Static Cold Storage with Mitochondria-Targeted Hydrogen Sulfide Donor Improves Renal Graft Function in an Ex Vivo Porcine Model of Controlled Donation-after-Cardiac-Death Kidney Transplantation.

Abstract

The global donor kidney shortage crisis has necessitated the use of suboptimal kidneys from donors-after-cardiac-death (DCD). Using an ex vivo porcine model of DCD kidney transplantation, the present study investigates whether the addition of hydrogen sulfide donor, AP39, to University of Wisconsin (UW) solution improves graft quality.
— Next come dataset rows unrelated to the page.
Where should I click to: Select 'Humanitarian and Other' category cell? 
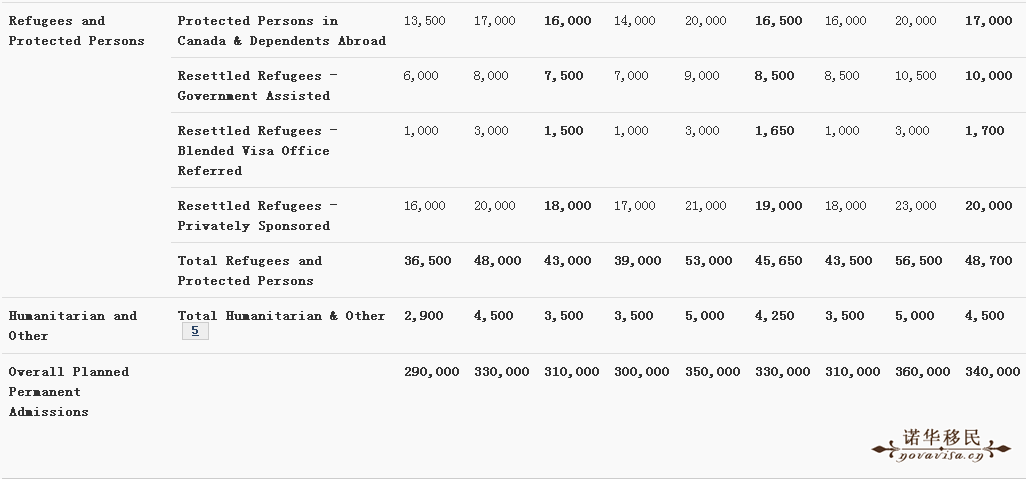click(73, 326)
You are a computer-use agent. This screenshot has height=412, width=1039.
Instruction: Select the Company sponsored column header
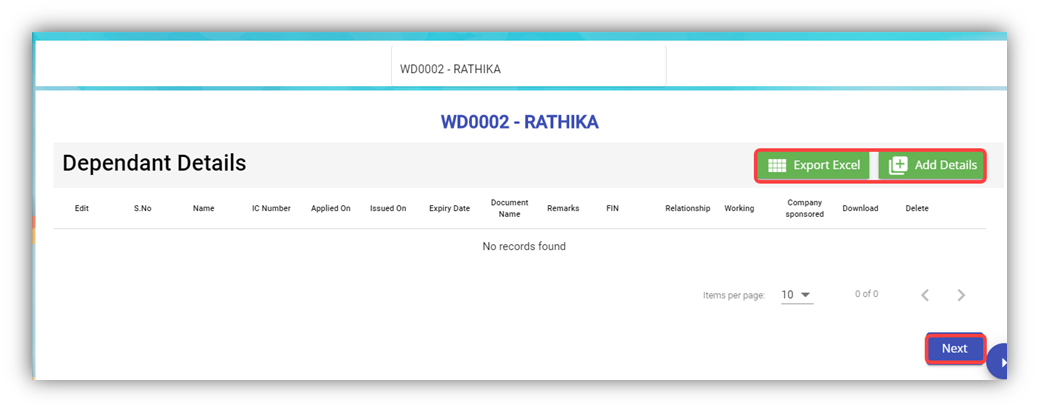click(x=804, y=208)
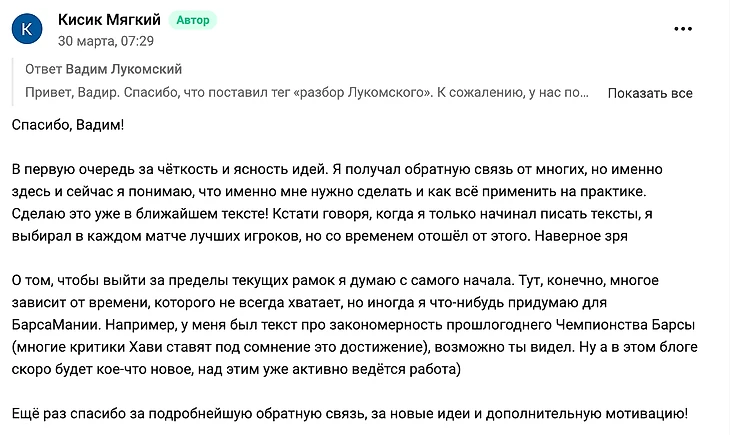Click the line starting скоро будет кое-что новое
This screenshot has height=435, width=730.
[236, 369]
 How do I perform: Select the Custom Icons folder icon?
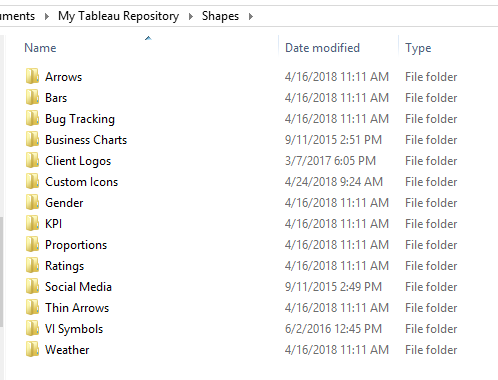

Renal pedicles of male pigs were clamped in situ for 30 min and the ureters and arteries were cannulated to mimic DCD. Next, both donor kidneys were nephrectomized and preserved by static cold storage in UW solution with or without AP39 (200 nM) at 4 °C for 4 h followed by reperfusion with stressed autologous blood for 4 h at 37 °C using ex vivo pulsatile perfusion apparatus. Urine and arterial blood samples were collected hourly during reperfusion. After 4 h of reperfusion, kidneys were collected for histopathological analysis. Compared to the UW-only group, UW+AP39 group showed significantly higher pO2 (p < 0.01) and tissue oxygenation (p < 0.05). Also, there were significant increases in urine production and blood flow rate, and reduced levels of urine protein, serum creatinine, blood urea nitrogen, plasma Na+ and K+, as well as reduced intrarenal resistance in the UW+AP39 group compared to the UW-only group. Histologically, AP39 preserved renal structure by reducing the apoptosis of renal tubular cells and immune cell infiltration. Our finding could lay the foundation for improved graft preservation and reduce the increasingly poor outcomes associated with DCD kidney transplantation.